_Prompt:_ With the string "computer" as the filter, copy each matching line from the records.

══════════════════════════════

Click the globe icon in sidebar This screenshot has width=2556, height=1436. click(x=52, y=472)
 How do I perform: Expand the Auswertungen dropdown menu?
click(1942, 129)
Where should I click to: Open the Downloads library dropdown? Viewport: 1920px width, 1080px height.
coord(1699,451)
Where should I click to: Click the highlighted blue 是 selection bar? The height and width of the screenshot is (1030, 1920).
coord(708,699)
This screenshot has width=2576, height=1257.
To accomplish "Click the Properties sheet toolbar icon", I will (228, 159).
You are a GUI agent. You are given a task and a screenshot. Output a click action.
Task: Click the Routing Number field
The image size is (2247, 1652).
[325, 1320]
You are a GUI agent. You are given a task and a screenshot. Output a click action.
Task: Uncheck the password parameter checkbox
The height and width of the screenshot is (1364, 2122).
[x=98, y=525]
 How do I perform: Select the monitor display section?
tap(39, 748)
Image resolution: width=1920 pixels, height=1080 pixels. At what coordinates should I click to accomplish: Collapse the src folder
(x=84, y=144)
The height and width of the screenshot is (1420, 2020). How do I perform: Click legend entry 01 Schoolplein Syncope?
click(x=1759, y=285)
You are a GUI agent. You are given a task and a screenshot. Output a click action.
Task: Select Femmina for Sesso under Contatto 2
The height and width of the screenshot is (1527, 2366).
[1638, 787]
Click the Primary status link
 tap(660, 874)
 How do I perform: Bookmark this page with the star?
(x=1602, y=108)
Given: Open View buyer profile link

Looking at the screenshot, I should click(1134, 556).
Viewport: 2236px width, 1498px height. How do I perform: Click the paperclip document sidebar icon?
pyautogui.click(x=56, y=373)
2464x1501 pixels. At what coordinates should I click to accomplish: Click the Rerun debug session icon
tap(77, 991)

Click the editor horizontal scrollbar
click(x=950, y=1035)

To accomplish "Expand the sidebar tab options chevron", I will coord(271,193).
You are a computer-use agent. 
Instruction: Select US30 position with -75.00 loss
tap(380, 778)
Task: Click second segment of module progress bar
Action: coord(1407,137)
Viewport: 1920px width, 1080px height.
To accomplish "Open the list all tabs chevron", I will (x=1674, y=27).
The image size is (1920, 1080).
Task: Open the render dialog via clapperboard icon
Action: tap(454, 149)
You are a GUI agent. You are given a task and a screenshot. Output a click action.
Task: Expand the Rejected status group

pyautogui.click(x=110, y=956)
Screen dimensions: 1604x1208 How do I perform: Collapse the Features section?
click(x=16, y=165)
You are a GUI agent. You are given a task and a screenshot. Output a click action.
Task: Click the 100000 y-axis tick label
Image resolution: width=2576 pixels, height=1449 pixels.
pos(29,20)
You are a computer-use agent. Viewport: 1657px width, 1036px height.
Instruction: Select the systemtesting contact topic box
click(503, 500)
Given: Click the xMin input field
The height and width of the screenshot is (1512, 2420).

══════════════════════════════

_Answer to this exercise:_
You are a computer-use agent. 
You are a computer-use agent. Viewport: 1657px width, 1036px height.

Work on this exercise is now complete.